מאיר כהן, הרצאה סמינריונית לדוקטורט
יום רביעי, 10.9.2014, 12:00
It is quite common that multiple human observers attend to a single point of interest. Mutual awareness activity (MAWA) refers to the dynamic of this social phenomena. A peak of a MAWA is known as a mutual awareness event (MAWE) and can be interpreted as a "buzz" event, which draws the attention of many observers. A preferred way to monitor those social phenomenon is with a camera that captures the human observers while they observe the activity in the scene. Our work studies the underlying geometric constraints of MAWEs (joint work with Amit Adam) and the related dynamics of MAWAs. Those constraints are reformulated in terms of image measurements, which are collected using existing face detection and head pose estimation algorithms. Those constraints are then used in a method that (1) detects how many such points of interest exist if any, (2) determines where each point is located, (3) identifies which observer attends to what, (4) reports where and when each observer was while attending, and (5) tracks the above quantities over a long time in an on-line manner.
The suggested method is unsupervised and can deal with the general case of an uncalibrated camera in a general environment and an unconstrained activity in the scene. This is in contrast to other work on similar problems that inherently assume a known environment or a calibrated camera or a restricted occurrence in the scene.
In addition, the current work attaches a social semantics to the detected MAWA. A deeper social interpretation is suggested by exploiting and analyzing the spatiotemporal correlations between the MAWA and the activity in the scene, i.e. the dynamics of the events which occur in the visual field of view of the observers. The statistics of those social interpretation are aggregated over a long time yielding social characteristics of an individual observer, the entire group, and of the activity in the scene.
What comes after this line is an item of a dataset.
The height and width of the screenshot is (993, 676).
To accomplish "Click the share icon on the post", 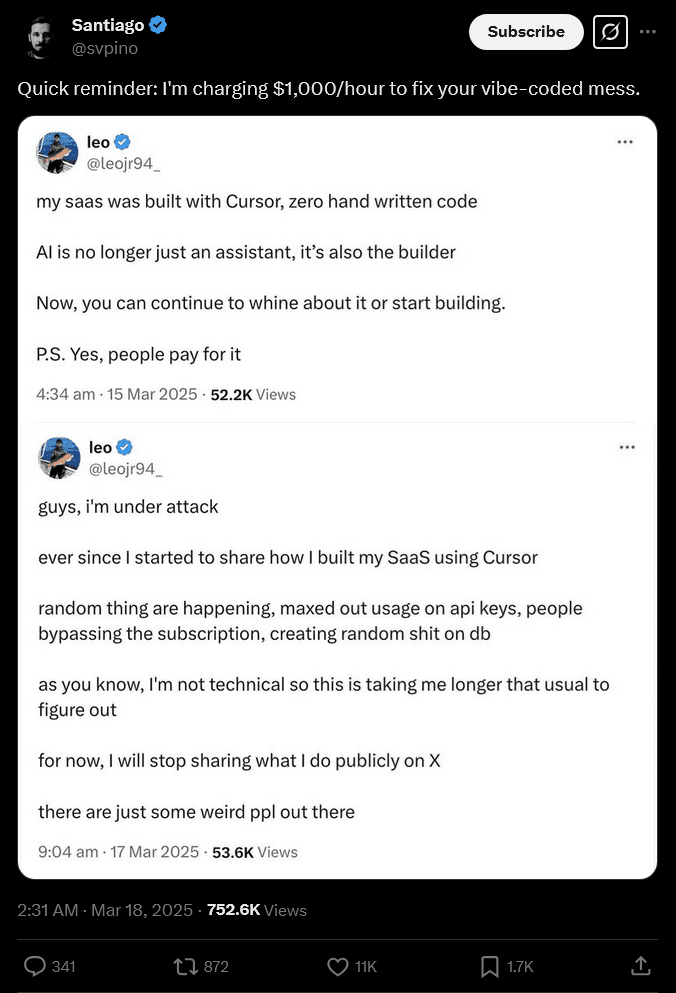I will click(640, 966).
The method was tested on about 75 images from various scenes. In addition, the method was tested on videos of interesting activities, including: a single moving human observer that fixates on a single static interest point, a panel of several participants, and a classroom with many observers. The method robustly detected MAWEs and MAWAs, estimated their related attributes, and linked them with various social interpretations.